Drop. The presence of "#access-controller-cells" is enough to do that.

> +
> +  access-controller-names:
> +    $ref: /schemas/types.yaml#/definitions/string-array
> +    description:
> +      A list of access-controller names, sorted in the same order as
> +      access-controller entries. Consumer drivers will use
> +      access-controller-names to match with existing access-controller entries.
> +
> +  access-controller:

For consistency with other provider bindings: access-controllers

> +    $ref: /schemas/types.yaml#/definitions/phandle-array
> +    description:
> +      A list of access controller specifiers, as defined by the
> +      bindings of the access-controller provider.

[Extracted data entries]

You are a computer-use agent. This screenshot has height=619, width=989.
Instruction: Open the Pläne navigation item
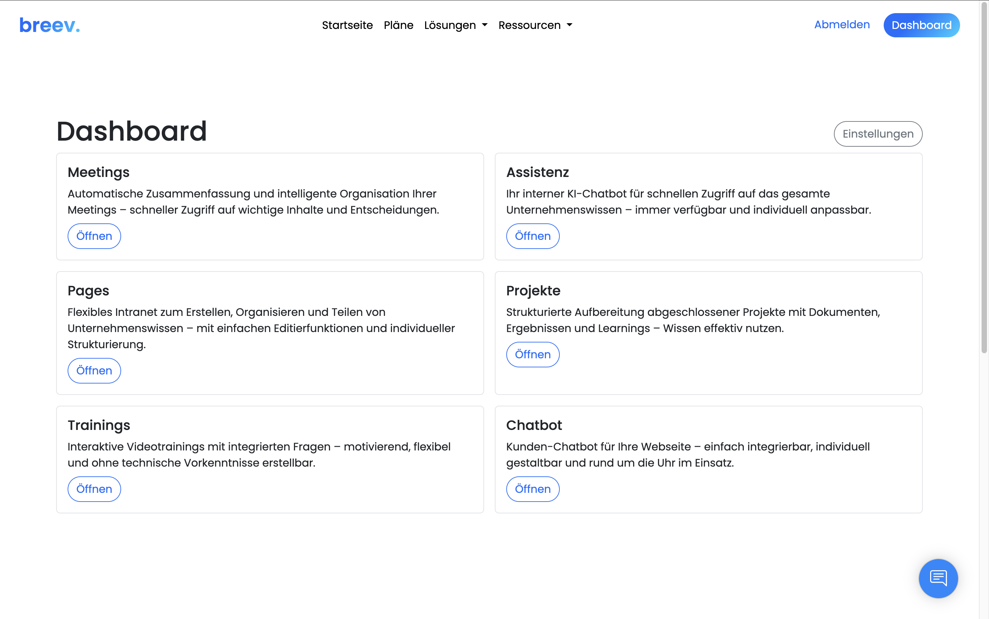coord(398,25)
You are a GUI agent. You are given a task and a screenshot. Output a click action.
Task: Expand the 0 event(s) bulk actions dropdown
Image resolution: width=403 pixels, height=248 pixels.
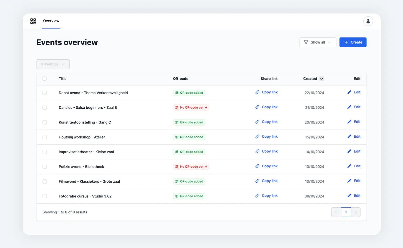click(53, 64)
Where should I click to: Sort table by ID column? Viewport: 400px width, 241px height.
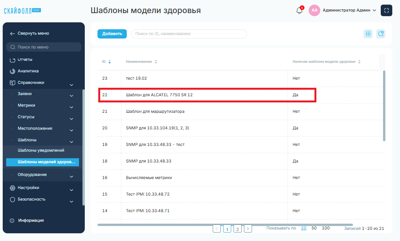click(109, 62)
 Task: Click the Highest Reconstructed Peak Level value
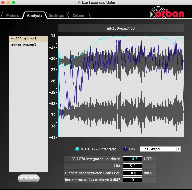coord(132,173)
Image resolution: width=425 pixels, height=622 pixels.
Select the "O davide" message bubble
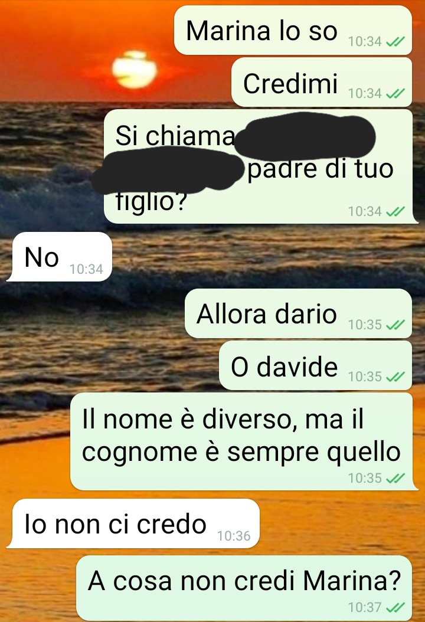point(315,365)
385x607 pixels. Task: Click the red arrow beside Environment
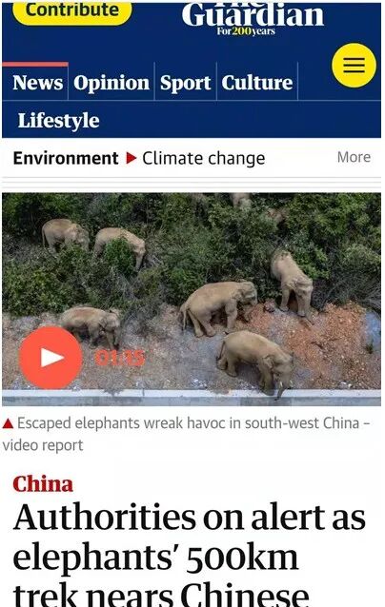[132, 158]
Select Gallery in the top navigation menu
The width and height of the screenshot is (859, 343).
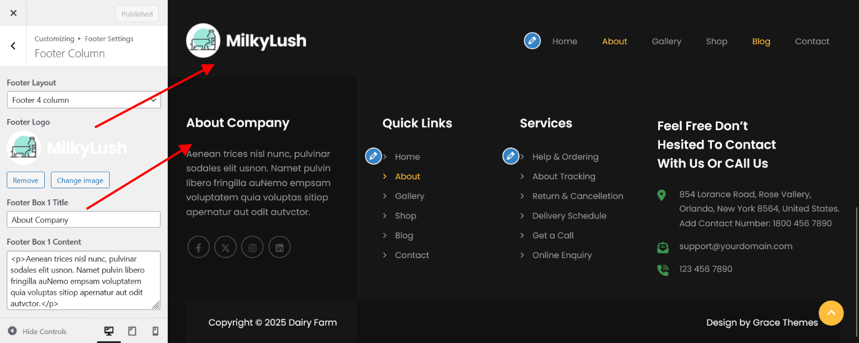[x=666, y=41]
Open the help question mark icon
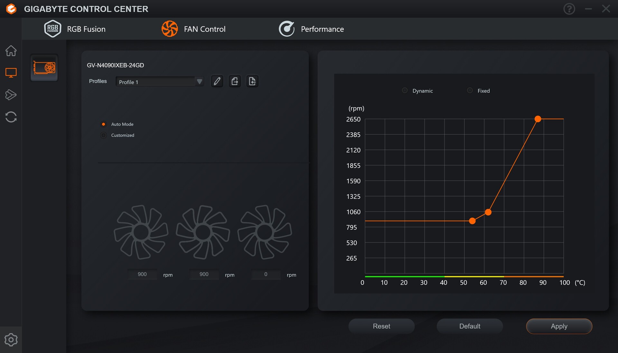 (x=569, y=9)
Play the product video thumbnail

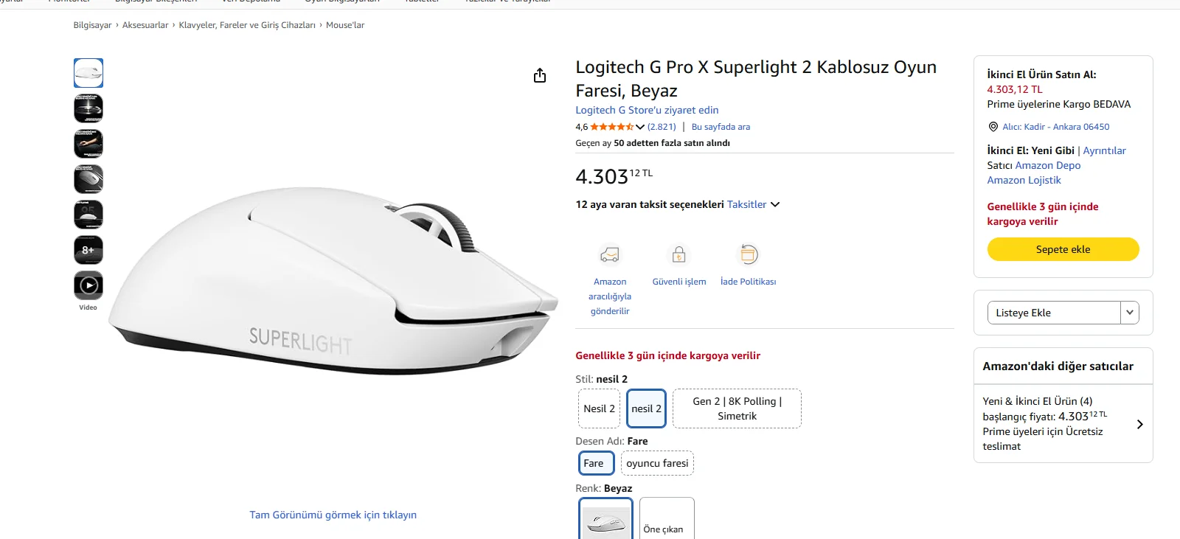[x=89, y=285]
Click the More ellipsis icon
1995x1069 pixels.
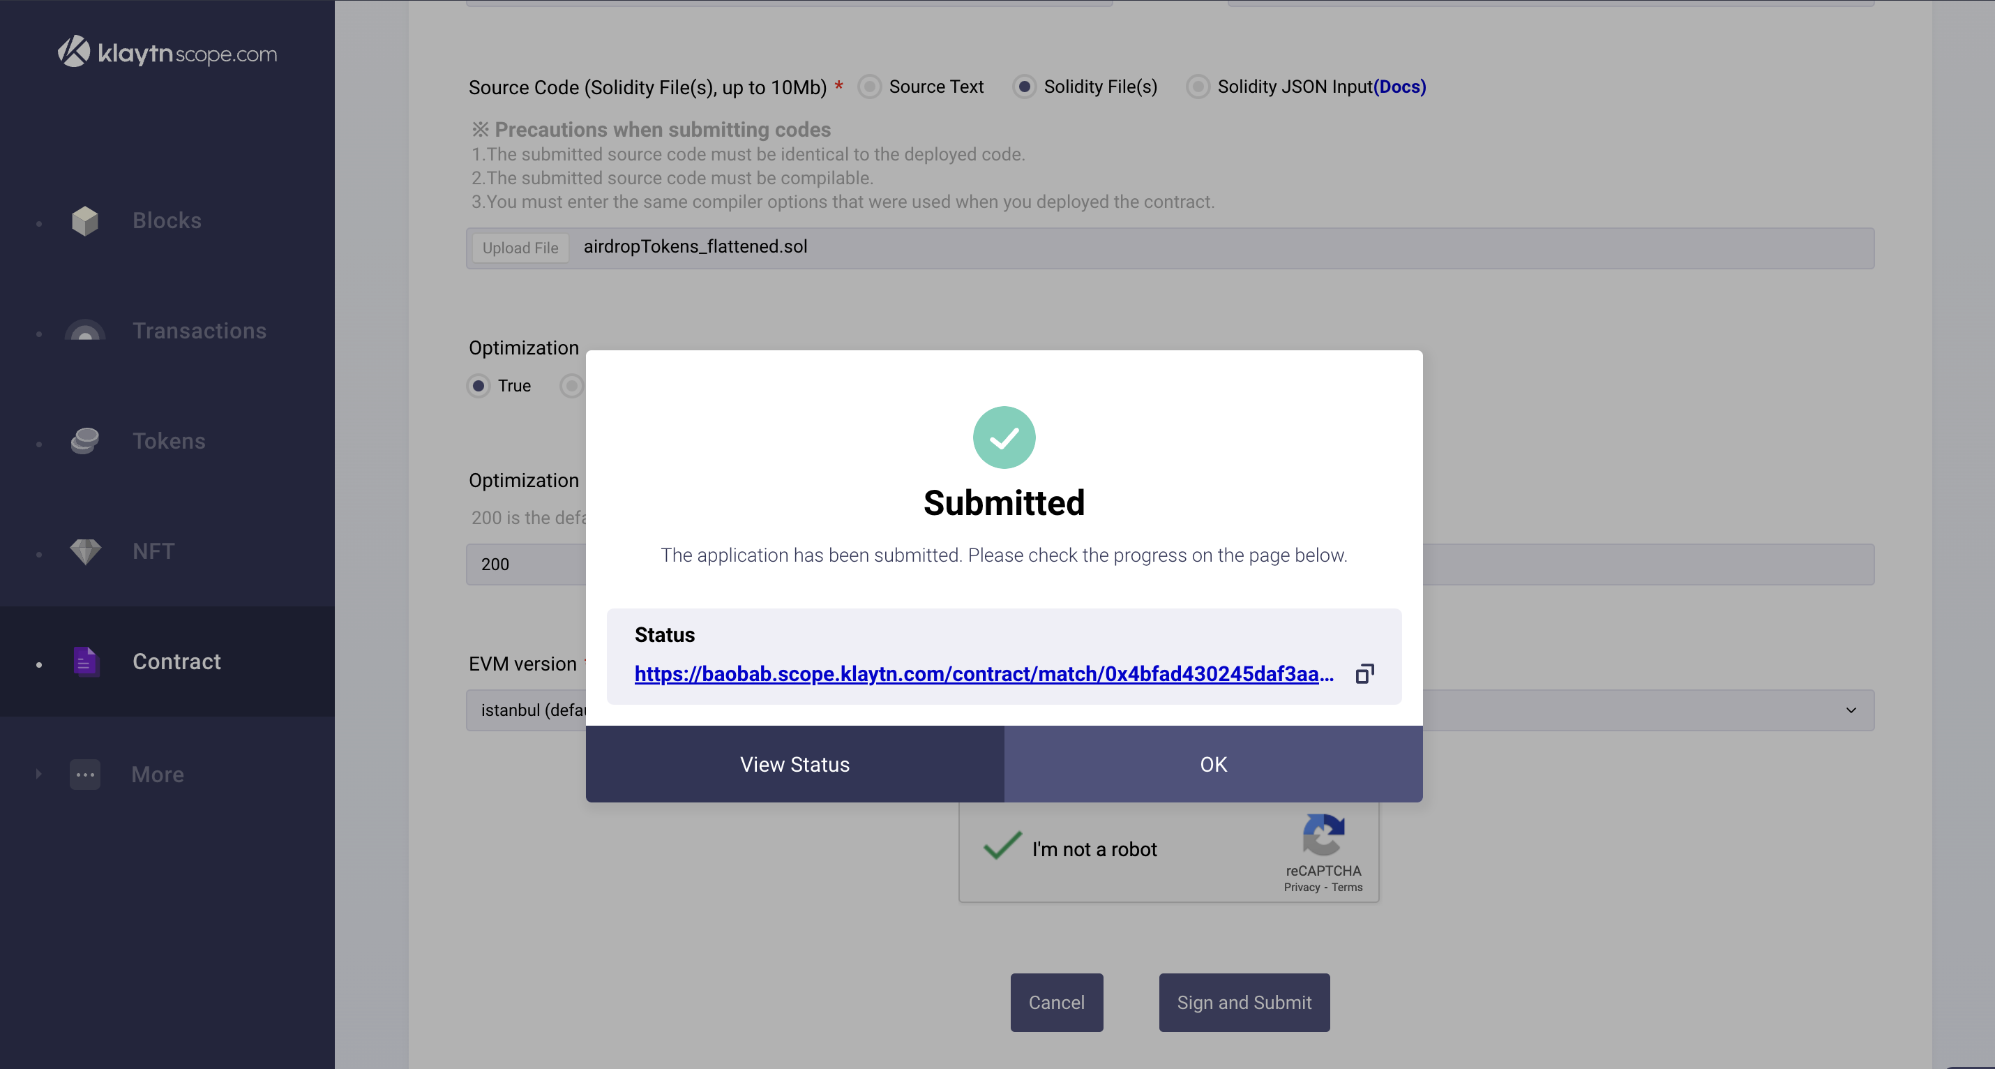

# [Task instructions]
[a] List each distinct key that ends with a colon on the quoted diff lines (those starting with "> +") of the binding review.
[b] Return the stretch of the binding review from "Drop. The presence" through "existing access-controller entries.", copied word for word.

# [Responses by task]
[a]
access-controller-names
$ref
description
access-controller

[b]
Drop. The presence of "#access-controller-cells" is enough to do that.

> +
> +  access-controller-names:
> +    $ref: /schemas/types.yaml#/definitions/string-array
> +    description:
> +      A list of access-controller names, sorted in the same order as
> +      access-controller entries. Consumer drivers will use
> +      access-controller-names to match with existing access-controller entries.